Work task ▸ Please repeat exactly the lines from the one containing "900x477 pixels." through the last line of the records below, leaving out any pictures.

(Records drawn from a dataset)
▼▼▼
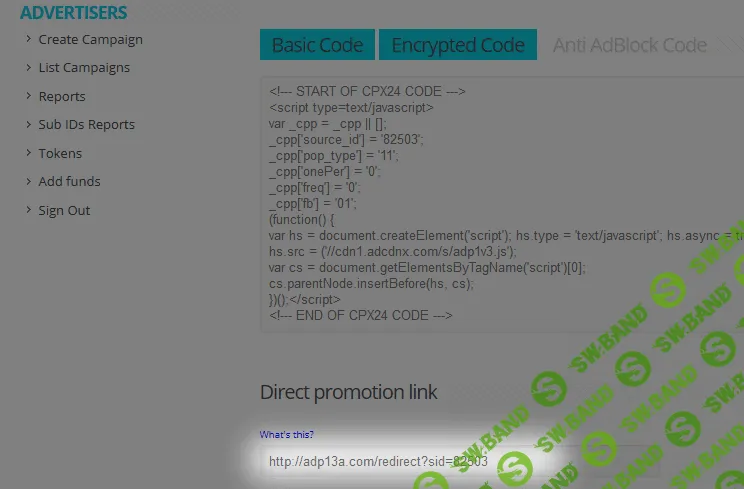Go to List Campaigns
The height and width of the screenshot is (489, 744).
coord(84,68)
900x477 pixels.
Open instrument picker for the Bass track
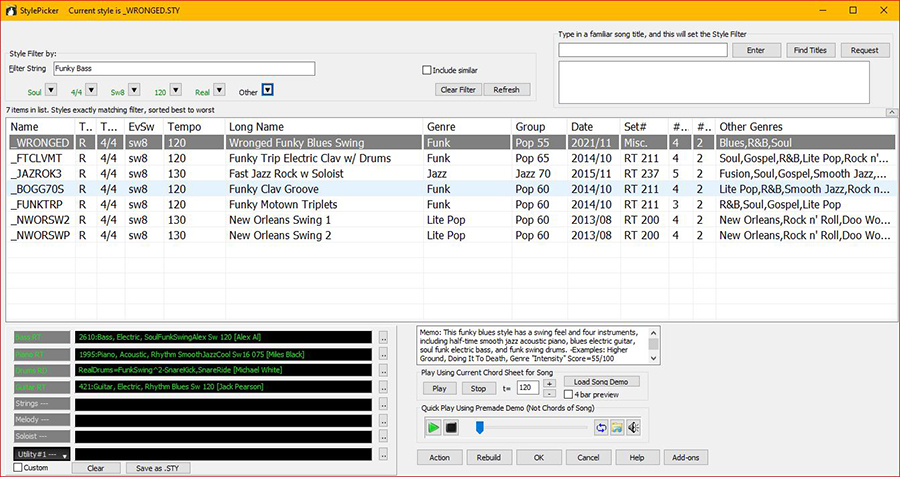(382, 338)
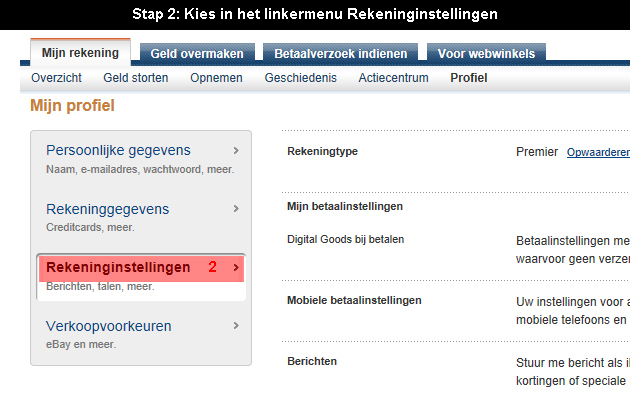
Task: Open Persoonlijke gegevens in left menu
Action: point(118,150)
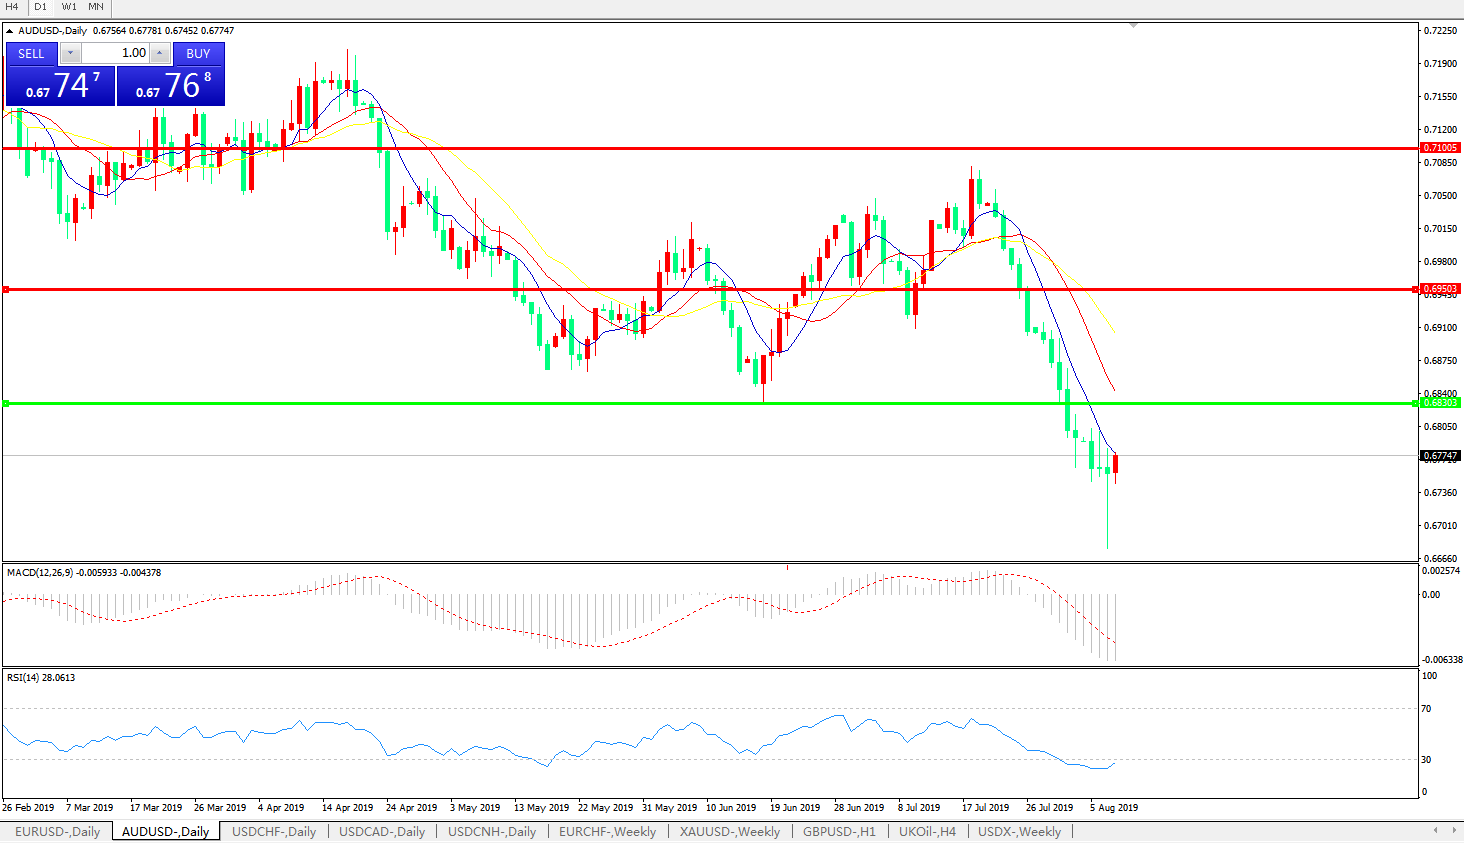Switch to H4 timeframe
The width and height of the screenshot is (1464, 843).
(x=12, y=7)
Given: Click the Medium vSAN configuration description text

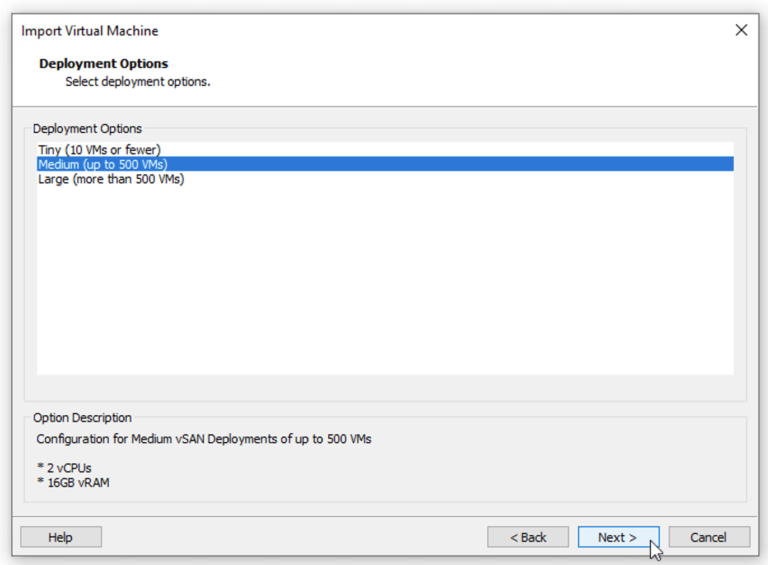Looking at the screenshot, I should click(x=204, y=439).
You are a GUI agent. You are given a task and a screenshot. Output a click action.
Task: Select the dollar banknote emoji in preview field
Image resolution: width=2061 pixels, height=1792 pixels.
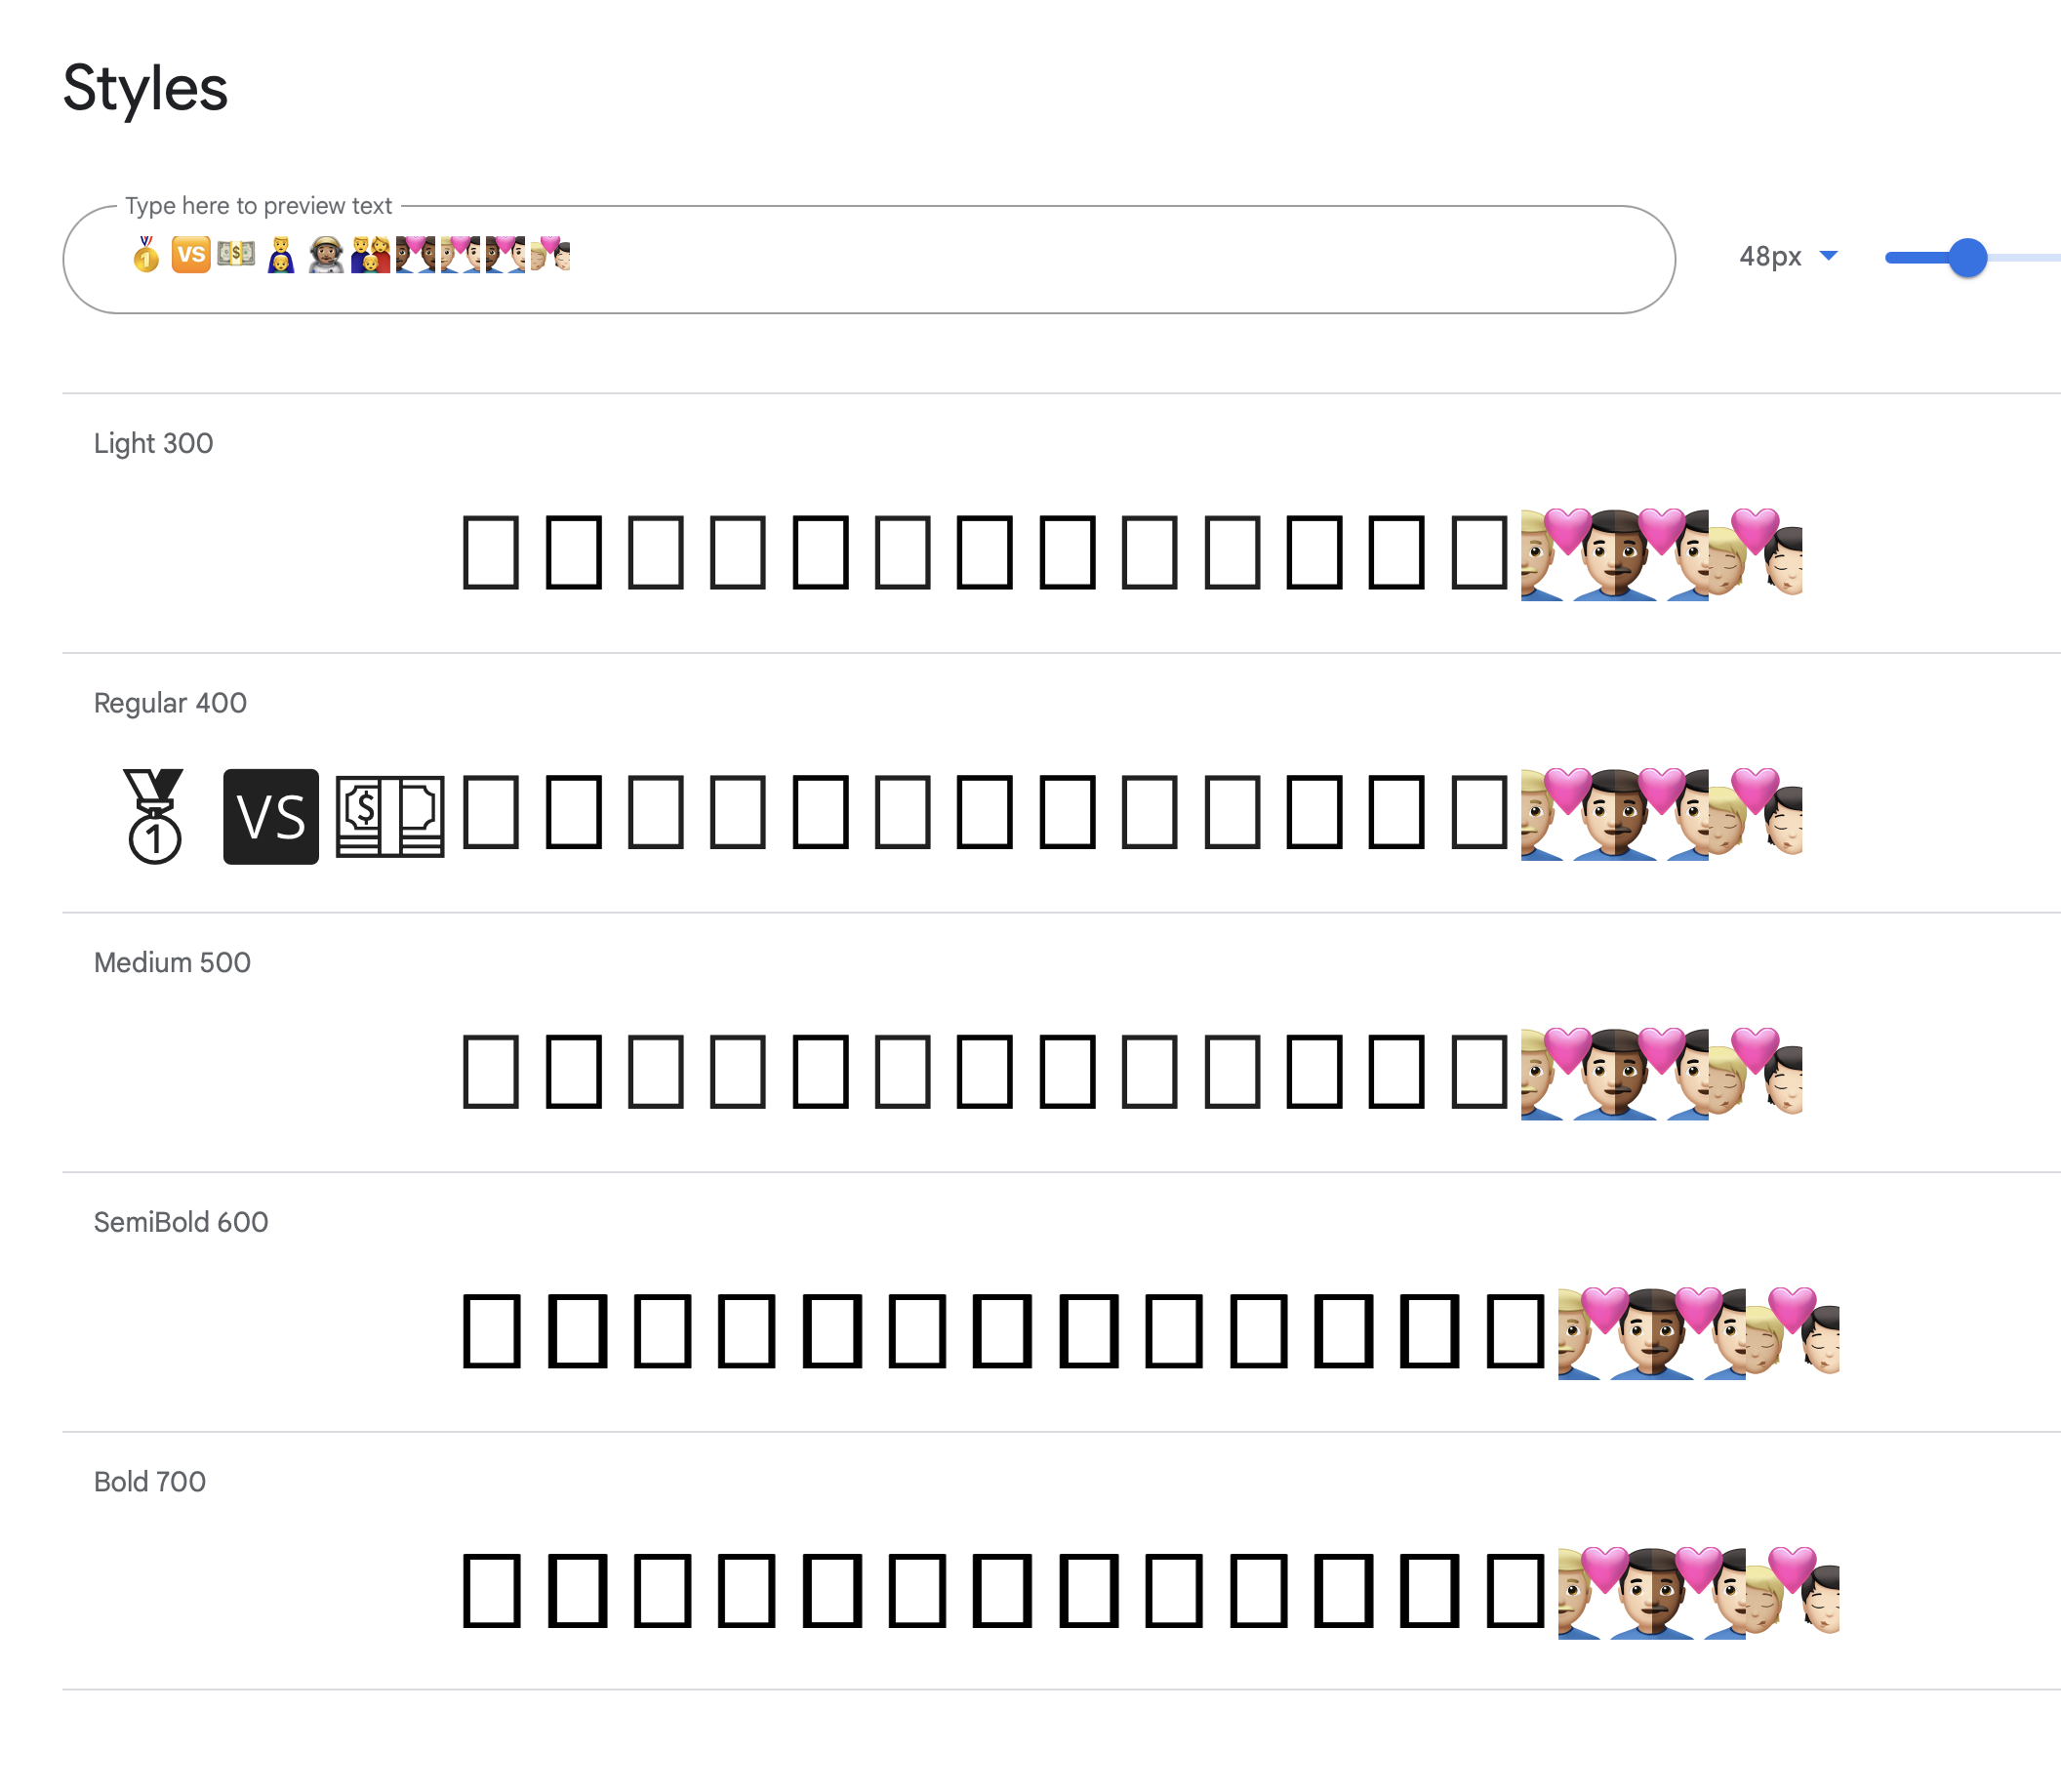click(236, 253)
▲▲▲
Your solution ▸
900x477 pixels.
Open instrument picker for the Bass track
(382, 338)
Task: Open Persoonlijke gegevens in left menu
Action: point(118,150)
Switch to H4 timeframe
The width and height of the screenshot is (1464, 843).
(x=12, y=7)
Given: Click the Medium vSAN configuration description text

Looking at the screenshot, I should click(x=204, y=439).
You are a GUI agent. You are given a task and a screenshot. Output a click action.
Task: Select the dollar banknote emoji in preview field
Image resolution: width=2061 pixels, height=1792 pixels.
click(236, 253)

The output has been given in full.